*DIE AUFGABE*:
Schreibe den Abschnitt des Briefes zwischen „Es war das erste“ und „keine Privatsphäre hat.“, einschließlich, noch einmal ab und ersetze darin „Wunder“ durch „Glück“.

*LESETEXT*:
Liebe zukünftige Lieblingsfrau,
ich war am Meer, drei Tage lang, mit einer Frau. Wir sind den Strand entlanggelaufen, vorwärts in den Wind gebeugt. Wir haben in einer Bretterbude Pommes mit Parmesankäse gegessen, was eine erstaunlich gute Mischung ist, und Champagner dazu getrunken. Und Möwen beleidigt, damit sie wenigstens ein Mal in die Kamera gucken. Wir haben eine halbe Nacht Mau-Mau gespielt, als ginge es um Leben und Tod, uns massieren und in Heilerde verpacken lassen, wir haben mit baumelnden Beinen auf dem Steg gesessen und mit einem Bier in der Hand zugesehen, wie die Sonne untergeht. Es wird nie besser als das.
Es war das erste Mal seit einer langen Zeit, dass ich mehrere Tage am Stück mit einer Frau verbracht habe, pärchenhaft, und davor war es Ewigkeiten lang immer die eine, von der ich gedacht hatte, es wäre die Eine. Und ich hatte ehrlich gesagt vergessen, was für ein Wunder es ist, dass man miteinander klarkommt, obwohl man tagelang keine Privatsphäre hat.
Hoteldesigner sind die größten Romantiker: Ein durchschnittliches Hotelzimmer ist für ein Paar gebaut, das sich zu gut kennt, um im Bad eine ordentliche Tür zu brauchen. In manchen modernen Hotelbadezimmern sind selbst die Wände aus Glas und die Privatsphäre schlechter regelbar als auf Facebook. Ich weiß nicht, wie es dir geht, aber so wenig ich grundsätzlich dagegen einzuwenden habe, dass du mir beim Duschen zusiehst, würde es mich doch ein bisschen unter Druck setzen, wenn du es immer tätest. Ich bin sicher, ich würde versuchen, da irgendeine Show draus zu machen, und eine Show von mir unter der Dusche würde ich mir nicht einmal vorstellen wollen, wenn ich es könnte. Vielleicht sind Hoteldesigner auch die pragmatischsten Menschen der Welt: Verbringt drei Tage zu zweit in einem Hotelzimmer, und ihr wisst, ob ihr euch ertragen könnt. Ich habe einmal, vor langer Zeit, das schönste Kompliment bekommen, das ein Mensch machen kann. Es lautet: »Du bist der einzige auf der Welt, der mich nicht nervt«. Leider war es nicht wahr.

*BEREITGESTELLTE ANGABEN*:

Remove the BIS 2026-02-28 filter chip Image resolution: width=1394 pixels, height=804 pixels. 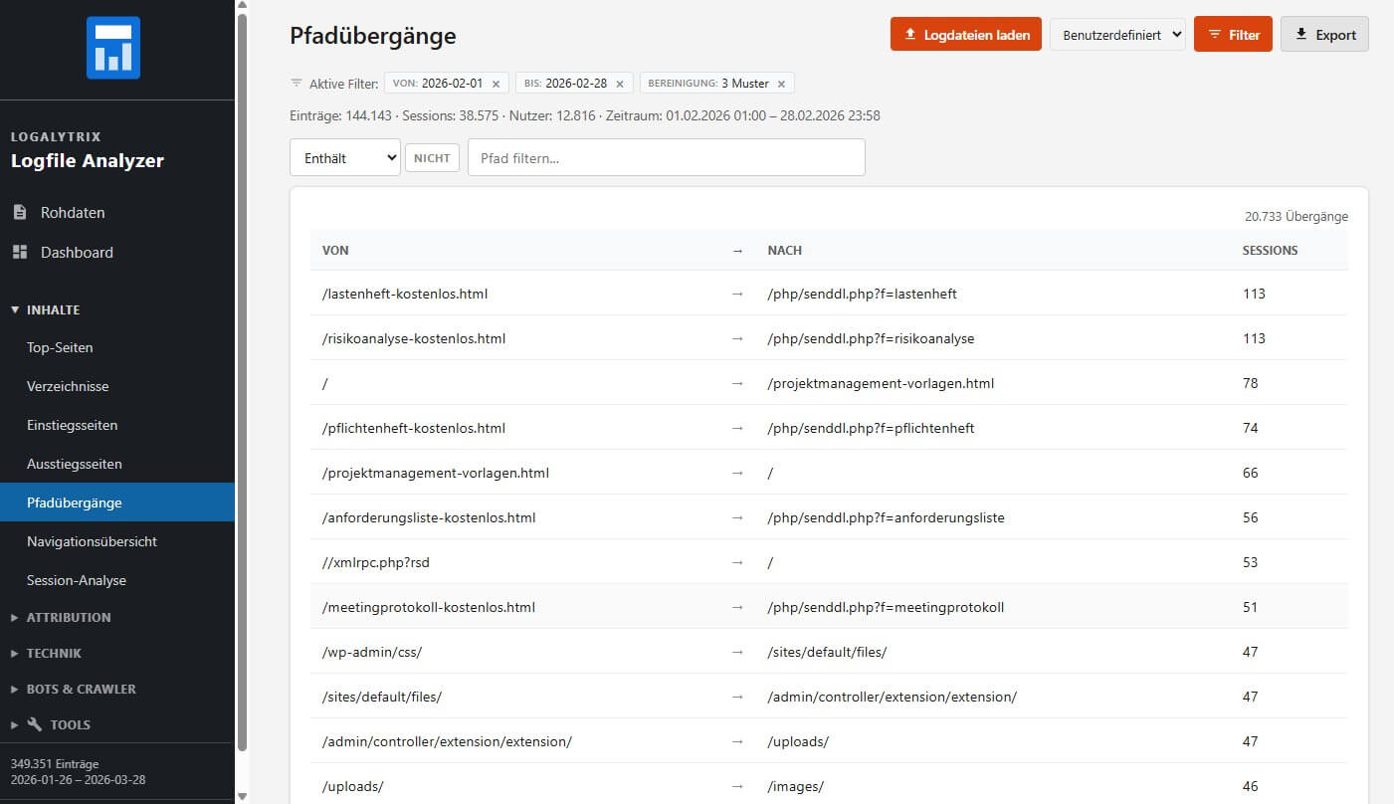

*LÖSUNG UNTEN*:
Es war das erste Mal seit einer langen Zeit, dass ich mehrere Tage am Stück mit einer Frau verbracht habe, pärchenhaft, und davor war es Ewigkeiten lang immer die eine, von der ich gedacht hatte, es wäre die Eine. Und ich hatte ehrlich gesagt vergessen, was für ein Glück es ist, dass man miteinander klarkommt, obwohl man tagelang keine Privatsphäre hat.